Le lendemain, Appétit - qui n’avait pas perdu le sien, mais copieusement petit-déjeuné avant d'affronter cette atroce journée - se rendit, telle une condamnée aux travaux forcés, au centre de tortures avec - dans ses valises - gâteaux, chocolats et pots de confiture. Filet Mignon, le directeur - assurément plus expert en dégustations qu'en tractions - l’accueillit, ravi. Avec un sourire enjôleur, il lui fit découvrir l’intégralité de son établissement minceur. Tour à tour, il lui présenta Labrador Lerusse, le monsieur muscles chargé de lui faire travailler abdos-fessiers, Aigreur Destomac, la nutritionniste-diététicienne-naturopathe-allergologue qui avait établi les menus des trente prochaines semaines (composés, en tout et pour tout, de salade bio et d'hectolitres d'eau), Torturée Langoissée, la psychothérapeute gothique, et Saucisson Sec, le fluet cuisinier. Tout au long de la visite, Appétit souriait. Le filet mignon avait toujours fait partie de ses mignons péchés. Un je-ne-sais-quoi l’attirait vers l’affable directeur. Son parfum aux délicates notes boisées, sa douceur innée, sa façon de la regarder. Une envie folle de se blottir dans ses bras ne la quittait pas. Tout au long de la visite, elle n’avait pu s’empêcher de le dévorer des yeux. Filet Mignon l’avait remarqué. Il n’en semblait nullement gêné. Il se demandait pourquoi une jeune femme si parfaite avait envie de changer sa merveilleuse silhouette. La vie lui appartenait. Qu’attendait-elle pour la croquer ?

— Un problème, Monsieur Mignon ? l’interrompit-elle en pleine réflexion.

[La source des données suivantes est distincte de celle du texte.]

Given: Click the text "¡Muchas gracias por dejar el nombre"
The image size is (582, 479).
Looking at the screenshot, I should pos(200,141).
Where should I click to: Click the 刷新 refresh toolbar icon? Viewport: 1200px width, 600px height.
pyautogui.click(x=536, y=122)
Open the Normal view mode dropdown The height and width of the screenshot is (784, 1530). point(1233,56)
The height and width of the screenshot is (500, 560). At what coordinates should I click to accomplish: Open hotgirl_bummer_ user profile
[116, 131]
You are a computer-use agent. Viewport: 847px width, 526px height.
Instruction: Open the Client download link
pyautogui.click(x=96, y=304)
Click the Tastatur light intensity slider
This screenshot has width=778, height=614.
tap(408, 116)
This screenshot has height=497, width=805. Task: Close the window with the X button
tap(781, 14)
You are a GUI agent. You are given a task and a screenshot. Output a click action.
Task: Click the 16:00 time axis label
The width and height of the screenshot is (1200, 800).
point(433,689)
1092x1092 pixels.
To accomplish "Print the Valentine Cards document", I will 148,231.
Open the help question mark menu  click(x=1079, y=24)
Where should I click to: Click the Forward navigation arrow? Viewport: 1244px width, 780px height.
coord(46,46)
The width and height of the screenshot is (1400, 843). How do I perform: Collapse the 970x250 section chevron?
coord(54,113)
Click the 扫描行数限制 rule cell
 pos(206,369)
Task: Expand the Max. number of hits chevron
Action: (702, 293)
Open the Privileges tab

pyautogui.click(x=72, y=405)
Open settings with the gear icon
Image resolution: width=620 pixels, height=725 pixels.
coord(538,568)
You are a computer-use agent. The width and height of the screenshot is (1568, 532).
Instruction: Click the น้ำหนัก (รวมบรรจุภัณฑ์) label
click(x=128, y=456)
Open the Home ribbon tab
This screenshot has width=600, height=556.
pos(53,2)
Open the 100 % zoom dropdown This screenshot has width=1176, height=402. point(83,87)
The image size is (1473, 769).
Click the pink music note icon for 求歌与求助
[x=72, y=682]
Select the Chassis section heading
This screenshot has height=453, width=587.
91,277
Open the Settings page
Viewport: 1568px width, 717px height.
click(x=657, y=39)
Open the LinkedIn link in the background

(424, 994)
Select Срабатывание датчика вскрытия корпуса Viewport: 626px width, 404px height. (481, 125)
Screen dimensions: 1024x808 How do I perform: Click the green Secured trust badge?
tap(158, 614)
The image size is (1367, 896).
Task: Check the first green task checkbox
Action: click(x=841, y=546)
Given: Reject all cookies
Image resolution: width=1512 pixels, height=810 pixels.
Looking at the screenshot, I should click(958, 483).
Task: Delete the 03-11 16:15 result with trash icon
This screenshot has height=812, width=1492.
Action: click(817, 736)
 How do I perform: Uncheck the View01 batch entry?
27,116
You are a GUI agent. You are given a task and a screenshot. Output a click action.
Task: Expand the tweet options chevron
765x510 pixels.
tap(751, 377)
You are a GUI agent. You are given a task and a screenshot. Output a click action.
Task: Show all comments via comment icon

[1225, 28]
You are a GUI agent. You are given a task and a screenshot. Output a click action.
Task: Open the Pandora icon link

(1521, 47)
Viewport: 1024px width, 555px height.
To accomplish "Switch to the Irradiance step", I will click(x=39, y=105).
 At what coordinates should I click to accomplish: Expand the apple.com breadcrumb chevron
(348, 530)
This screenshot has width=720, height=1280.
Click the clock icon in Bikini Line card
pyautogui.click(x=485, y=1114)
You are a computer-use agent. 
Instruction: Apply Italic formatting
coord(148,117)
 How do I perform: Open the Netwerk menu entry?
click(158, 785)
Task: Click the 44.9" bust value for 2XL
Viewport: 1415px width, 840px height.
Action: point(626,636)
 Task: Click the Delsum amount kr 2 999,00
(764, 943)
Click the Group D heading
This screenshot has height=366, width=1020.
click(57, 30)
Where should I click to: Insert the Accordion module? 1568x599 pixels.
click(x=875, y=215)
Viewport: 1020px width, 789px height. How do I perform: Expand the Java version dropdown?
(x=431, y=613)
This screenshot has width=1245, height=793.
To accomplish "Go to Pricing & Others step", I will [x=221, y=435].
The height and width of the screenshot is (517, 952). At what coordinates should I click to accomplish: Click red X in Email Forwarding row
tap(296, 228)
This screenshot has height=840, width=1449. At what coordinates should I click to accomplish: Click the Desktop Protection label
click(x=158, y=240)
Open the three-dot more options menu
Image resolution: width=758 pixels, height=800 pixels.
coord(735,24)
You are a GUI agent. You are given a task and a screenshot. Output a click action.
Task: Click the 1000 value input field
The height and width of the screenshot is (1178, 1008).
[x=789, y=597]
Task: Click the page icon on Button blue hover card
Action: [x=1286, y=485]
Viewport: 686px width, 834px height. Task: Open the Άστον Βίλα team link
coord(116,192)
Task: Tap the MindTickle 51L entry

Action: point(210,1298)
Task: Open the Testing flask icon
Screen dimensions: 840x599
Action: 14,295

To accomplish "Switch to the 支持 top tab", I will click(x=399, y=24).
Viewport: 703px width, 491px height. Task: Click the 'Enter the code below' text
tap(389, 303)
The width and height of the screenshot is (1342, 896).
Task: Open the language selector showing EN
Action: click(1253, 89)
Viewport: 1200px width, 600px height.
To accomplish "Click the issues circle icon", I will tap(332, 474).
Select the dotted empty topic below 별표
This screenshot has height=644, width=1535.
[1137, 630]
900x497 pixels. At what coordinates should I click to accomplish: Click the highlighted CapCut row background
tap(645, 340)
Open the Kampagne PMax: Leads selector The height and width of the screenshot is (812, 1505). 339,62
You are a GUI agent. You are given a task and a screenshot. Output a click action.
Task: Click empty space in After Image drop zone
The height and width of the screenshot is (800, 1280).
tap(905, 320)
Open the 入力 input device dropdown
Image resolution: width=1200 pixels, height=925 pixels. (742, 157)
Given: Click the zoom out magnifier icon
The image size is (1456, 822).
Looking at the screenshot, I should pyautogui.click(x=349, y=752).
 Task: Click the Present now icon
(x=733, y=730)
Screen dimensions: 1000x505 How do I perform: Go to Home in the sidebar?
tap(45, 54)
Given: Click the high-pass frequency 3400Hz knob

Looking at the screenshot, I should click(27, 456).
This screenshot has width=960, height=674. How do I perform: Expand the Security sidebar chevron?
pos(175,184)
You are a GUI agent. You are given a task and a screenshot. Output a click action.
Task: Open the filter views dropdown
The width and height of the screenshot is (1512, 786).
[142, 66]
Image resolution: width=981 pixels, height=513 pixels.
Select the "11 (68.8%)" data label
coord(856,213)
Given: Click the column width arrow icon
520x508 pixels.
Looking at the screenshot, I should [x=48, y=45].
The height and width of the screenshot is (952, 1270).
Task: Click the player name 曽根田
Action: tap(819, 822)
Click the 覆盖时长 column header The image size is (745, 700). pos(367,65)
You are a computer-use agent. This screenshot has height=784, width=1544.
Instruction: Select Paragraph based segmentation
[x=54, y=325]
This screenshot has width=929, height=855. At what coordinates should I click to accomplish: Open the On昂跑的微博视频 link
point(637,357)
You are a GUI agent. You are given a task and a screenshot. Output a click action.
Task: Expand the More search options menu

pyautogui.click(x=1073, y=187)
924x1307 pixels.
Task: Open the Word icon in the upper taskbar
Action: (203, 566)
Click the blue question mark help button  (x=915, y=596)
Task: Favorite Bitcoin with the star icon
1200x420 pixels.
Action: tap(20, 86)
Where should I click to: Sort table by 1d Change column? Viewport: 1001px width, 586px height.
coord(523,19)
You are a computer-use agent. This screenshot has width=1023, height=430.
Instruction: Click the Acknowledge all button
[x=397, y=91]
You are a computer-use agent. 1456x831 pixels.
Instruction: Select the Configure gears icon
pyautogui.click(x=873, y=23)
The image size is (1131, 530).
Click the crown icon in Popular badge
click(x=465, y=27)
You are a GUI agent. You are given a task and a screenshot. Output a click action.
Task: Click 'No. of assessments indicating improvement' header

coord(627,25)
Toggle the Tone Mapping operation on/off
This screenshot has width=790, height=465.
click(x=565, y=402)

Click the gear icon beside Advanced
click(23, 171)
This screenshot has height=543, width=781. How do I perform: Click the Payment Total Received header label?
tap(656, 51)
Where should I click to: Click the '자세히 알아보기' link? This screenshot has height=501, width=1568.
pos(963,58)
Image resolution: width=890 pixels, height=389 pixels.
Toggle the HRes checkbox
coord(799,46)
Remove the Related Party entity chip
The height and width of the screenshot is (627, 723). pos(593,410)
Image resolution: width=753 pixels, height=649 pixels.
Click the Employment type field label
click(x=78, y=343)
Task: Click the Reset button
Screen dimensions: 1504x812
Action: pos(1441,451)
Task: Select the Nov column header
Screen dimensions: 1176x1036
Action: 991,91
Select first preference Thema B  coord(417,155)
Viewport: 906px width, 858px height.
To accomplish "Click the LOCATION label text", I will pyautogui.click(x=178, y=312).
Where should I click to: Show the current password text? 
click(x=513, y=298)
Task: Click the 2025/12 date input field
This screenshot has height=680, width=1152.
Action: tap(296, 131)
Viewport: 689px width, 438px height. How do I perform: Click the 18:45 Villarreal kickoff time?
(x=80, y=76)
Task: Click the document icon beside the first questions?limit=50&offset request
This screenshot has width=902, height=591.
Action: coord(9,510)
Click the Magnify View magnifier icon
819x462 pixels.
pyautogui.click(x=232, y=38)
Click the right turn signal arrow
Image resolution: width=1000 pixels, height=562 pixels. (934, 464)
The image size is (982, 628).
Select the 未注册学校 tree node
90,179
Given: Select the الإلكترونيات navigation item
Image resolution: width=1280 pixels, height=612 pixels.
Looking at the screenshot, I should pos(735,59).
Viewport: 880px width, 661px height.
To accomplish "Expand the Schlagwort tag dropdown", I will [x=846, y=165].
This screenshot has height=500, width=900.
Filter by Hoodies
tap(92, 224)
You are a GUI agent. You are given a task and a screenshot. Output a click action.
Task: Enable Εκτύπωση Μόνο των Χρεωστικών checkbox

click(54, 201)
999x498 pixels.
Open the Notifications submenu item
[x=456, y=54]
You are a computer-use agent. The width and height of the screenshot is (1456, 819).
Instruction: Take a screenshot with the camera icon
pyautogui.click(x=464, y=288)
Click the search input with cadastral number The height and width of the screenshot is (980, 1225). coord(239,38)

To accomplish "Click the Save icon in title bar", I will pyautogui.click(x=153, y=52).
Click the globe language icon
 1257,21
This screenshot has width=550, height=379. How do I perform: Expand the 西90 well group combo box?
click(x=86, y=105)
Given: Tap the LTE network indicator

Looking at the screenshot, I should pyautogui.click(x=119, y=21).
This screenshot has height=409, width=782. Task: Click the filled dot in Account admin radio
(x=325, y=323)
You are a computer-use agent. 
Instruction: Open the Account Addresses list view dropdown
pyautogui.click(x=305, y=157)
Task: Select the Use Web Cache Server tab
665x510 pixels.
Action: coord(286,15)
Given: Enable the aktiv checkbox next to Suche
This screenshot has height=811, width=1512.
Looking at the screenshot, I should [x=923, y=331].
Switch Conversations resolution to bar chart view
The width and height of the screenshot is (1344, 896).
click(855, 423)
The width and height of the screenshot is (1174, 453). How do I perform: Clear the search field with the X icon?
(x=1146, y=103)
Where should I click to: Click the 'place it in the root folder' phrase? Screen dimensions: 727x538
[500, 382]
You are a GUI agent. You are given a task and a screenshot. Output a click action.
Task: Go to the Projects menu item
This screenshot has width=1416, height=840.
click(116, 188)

— Pas le moins du monde, Mademoiselle Demoineau. Je me demandais seulement ce qui avait bien pu vous inciter à pousser les portes de notre institution, non pas que votre présence m’importune, au contraire…

— Mes parents pensent qu’il est plus que temps que je me reprenne en main, déclara-t-elle en essayant de dissimuler son chagrin. De moi-même, je ne serais pas venue ; bien qu’après ce tour des lieux, la perspective d’être enfermée un mois entier me déplaît beaucoup moins, surtout s’il m’arrive de croiser régulièrement votre chemin.

— Hum, je vois, fit le directeur - soulagé et heureux, à la fois. Dans ce cas, je vous propose un tout autre programme. Que diriez-vous de prendre tous vos repas en ma compagnie - je connais bon nombre de restaurants savoureux -, ainsi que de mettre de côté thérapie de groupe et gymnastique au profit de balades, massages ou jacuzzi ?

— Où faut-il signer ? siffla aussitôt la jeune Demoineau.

— Nul besoin de contrat, si cela ne vous incommode pas. Ce sera notre petit secret. Sachez, délicieuse Appétit, que c’est une première pour moi.

— Comment refuser ! pépia la damoiselle, enchantée par cette rencontre aux allures de conte. Pour sceller notre accord, plutôt qu’un pacte de sang, nous pourrions nous prendre dans les bras maintenant ?

— Avec grand plaisir, répondit tendrement Filet Mignon qui avait pris soudain une jolie teinte rosée. Nous pourrons d’ailleurs recommencer à chaque fois que vous le souhaiterez et, peut-être même, si l’alchimie qui existe aujourd'hui perdure, transformer votre court séjour en définitive villégiature. Je songe, en effet, d’ici peu, engager une personne de qualité pour me seconder.

— Cela me plairait beaucoup, conclut Appétit Demoineau, prête à quitter le nid. De plus, je suis persuadée que mes parents ne verront jamais aucun inconvénient à ce que je reste à demeure dans un centre minceur.